Since then, she has written poetry (The Other Side/El otro lado, 1995), essays about identity (Something to Declare, 1998), a novel about a Dominican poet in exile (In the Name of Salome, 2000), and a spate of children's and young adult fiction. Every time she produces a new book, it's because she has something different to say.
Her next novel -- the one that has spurred her to weigh the relevance of the writer in the larger world -- is tentatively titled Saving the World (April, 2006), and it concerns Dr. Francisco de Balmis, a Spanish doctor who, in 1803, organized the first worldwide medical expedition to eradicate disease. Balmis set forth with the Spanish king's blessing, in a public relations mission meant to win back the colonists' hearts during a fractious, rebellious time. The object was smallpox, which had by then cut a deadly course through humanity. Balmis traveled from Spain to Colombia, Ecuador, Venezuela, Peru, Mexico, the Philippines and China, carrying the cure in the form of 22 orphan boys who harbored the vaccine in vivo. It was, after all, before the age of refrigeration. Thousands upon thousands of lives were saved.

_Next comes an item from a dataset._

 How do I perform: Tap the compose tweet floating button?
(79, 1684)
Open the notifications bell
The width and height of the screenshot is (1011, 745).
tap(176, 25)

Perhaps it's Alvarez's passion for teaching -- she's taught English at Middlebury College for many years -- that predisposes her to think history has lessons in this day of borderless scourges. "Sometimes a story just hits you upside the head," she says, "and you realize: I'm a human being in a larger world of human beings. Everything is global now." The immigrant tale is done. Over there has become over here. And nothing is alien any more.